Say how many lines in the data below contain the word "computer", and give no other text.

• [Listed entries]
=======

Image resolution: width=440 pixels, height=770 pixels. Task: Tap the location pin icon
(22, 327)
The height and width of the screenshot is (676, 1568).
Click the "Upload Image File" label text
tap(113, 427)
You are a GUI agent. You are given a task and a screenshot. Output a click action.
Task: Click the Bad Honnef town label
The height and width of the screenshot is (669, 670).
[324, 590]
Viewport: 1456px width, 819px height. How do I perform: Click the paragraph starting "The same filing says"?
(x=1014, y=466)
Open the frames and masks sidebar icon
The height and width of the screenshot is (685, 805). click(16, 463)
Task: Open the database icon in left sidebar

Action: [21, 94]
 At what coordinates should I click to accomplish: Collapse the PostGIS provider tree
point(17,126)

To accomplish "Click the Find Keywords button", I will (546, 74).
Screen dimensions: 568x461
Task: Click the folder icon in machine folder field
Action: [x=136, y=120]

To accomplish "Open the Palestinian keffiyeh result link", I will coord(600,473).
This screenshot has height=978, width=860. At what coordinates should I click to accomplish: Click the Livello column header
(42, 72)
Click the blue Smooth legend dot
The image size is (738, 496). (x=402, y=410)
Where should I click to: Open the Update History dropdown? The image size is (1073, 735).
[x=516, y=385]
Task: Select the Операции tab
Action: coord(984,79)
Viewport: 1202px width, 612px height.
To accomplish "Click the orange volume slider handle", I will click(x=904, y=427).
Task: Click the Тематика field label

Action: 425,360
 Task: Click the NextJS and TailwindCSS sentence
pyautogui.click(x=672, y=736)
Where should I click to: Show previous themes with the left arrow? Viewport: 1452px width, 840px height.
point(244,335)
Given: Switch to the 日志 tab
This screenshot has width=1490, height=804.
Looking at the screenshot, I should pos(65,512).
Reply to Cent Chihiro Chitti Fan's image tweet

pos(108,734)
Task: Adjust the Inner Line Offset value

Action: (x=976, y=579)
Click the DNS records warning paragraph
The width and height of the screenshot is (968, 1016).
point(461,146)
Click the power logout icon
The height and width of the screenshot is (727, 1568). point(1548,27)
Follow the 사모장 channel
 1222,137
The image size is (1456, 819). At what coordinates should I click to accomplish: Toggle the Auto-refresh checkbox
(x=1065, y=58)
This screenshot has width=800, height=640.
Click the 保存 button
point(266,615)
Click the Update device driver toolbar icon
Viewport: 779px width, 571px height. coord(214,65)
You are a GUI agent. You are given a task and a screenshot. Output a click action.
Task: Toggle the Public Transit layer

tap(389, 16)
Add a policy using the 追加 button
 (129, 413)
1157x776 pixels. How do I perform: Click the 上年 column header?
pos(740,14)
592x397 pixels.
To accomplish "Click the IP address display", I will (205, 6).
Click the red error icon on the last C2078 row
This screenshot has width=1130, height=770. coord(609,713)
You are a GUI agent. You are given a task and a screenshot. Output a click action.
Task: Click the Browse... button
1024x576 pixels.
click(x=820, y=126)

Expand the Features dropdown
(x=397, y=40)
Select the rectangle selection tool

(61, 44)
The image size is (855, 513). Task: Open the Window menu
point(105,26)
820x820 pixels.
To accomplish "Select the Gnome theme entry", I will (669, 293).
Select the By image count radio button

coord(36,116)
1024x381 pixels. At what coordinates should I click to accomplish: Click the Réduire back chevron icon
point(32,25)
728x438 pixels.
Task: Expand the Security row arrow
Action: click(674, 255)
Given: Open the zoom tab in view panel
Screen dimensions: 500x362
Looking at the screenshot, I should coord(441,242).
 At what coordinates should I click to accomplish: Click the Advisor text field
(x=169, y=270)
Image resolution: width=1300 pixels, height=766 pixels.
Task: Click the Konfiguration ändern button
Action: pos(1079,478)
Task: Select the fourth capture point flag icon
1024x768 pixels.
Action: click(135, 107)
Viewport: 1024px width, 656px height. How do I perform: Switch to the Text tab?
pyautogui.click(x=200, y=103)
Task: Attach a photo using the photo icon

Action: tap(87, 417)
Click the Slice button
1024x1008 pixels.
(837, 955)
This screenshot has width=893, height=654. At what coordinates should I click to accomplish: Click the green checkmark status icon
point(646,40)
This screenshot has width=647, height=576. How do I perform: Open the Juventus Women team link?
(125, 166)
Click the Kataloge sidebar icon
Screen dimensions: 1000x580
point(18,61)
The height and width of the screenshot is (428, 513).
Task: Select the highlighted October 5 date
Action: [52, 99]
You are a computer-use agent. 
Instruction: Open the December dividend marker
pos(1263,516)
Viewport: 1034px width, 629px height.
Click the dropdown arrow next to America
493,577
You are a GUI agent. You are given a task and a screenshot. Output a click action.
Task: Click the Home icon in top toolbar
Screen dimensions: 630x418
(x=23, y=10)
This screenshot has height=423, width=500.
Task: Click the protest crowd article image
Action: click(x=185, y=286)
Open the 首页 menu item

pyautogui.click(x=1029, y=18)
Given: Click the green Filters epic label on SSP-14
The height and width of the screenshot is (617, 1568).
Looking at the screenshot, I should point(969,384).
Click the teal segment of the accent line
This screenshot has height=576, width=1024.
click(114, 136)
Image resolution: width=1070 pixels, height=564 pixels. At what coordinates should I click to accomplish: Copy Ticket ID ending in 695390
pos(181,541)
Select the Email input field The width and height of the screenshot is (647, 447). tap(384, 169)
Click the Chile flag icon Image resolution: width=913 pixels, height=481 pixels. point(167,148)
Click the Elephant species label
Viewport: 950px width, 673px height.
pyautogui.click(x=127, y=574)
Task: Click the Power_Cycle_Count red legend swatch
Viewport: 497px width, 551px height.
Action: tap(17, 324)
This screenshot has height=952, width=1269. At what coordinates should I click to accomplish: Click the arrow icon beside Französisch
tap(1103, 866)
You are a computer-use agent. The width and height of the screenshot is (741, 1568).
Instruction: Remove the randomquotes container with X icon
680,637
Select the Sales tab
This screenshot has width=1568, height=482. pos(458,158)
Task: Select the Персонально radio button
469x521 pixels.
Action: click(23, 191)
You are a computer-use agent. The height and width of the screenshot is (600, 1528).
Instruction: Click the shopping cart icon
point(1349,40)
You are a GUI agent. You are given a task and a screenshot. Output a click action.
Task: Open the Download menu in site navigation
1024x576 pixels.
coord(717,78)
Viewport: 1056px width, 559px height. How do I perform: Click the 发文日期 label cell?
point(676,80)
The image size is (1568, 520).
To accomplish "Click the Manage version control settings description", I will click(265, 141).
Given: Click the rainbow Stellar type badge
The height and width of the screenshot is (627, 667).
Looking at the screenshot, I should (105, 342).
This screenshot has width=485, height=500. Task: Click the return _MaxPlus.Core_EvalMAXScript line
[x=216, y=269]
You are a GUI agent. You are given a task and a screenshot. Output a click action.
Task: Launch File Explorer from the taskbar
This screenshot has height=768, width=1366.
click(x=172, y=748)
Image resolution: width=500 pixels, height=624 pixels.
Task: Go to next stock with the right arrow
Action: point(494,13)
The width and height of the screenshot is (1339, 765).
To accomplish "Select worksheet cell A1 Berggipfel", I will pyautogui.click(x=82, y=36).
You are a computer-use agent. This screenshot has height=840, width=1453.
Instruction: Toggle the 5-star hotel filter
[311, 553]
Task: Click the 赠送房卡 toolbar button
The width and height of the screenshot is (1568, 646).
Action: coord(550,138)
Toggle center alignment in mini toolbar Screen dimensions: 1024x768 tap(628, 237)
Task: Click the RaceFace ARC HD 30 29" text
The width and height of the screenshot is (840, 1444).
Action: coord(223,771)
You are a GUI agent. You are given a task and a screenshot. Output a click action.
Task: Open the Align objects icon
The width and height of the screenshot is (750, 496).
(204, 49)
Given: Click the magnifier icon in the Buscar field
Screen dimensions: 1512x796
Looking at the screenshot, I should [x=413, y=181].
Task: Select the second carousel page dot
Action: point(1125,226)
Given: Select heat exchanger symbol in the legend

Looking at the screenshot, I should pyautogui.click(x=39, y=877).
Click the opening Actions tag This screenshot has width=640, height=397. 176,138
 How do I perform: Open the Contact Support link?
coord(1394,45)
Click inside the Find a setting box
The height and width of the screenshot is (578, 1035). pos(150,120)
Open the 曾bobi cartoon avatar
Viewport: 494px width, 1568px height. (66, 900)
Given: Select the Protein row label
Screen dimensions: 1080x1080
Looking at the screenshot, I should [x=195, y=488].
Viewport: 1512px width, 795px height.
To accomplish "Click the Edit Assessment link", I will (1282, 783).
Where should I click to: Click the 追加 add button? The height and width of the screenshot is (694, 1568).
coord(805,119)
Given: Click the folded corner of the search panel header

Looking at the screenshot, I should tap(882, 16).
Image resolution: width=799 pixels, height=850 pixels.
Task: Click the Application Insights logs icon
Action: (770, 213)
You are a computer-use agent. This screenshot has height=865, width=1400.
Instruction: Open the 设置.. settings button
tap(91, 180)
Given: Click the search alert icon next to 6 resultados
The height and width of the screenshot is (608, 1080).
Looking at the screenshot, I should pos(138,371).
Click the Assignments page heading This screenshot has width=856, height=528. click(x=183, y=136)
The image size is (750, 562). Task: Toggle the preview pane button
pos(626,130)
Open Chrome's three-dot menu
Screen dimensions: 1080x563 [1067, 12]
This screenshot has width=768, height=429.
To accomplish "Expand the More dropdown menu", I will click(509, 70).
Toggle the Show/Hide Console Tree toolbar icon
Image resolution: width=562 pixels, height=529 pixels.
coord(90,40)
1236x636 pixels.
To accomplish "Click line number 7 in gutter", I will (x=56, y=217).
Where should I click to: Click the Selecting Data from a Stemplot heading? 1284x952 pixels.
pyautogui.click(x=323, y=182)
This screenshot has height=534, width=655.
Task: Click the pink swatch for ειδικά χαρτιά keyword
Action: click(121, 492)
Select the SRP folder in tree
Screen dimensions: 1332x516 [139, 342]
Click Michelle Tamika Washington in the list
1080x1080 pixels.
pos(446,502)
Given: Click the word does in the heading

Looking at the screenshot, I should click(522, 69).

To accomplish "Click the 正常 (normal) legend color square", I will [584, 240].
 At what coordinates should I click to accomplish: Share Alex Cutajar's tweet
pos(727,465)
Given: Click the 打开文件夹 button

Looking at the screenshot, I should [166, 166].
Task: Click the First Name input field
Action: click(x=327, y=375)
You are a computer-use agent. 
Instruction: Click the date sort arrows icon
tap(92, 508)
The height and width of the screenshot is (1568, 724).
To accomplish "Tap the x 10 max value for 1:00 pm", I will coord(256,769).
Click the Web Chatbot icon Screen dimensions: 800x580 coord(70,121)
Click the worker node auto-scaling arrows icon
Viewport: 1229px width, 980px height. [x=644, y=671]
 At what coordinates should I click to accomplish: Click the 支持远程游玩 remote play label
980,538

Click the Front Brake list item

=======

• [Result]
6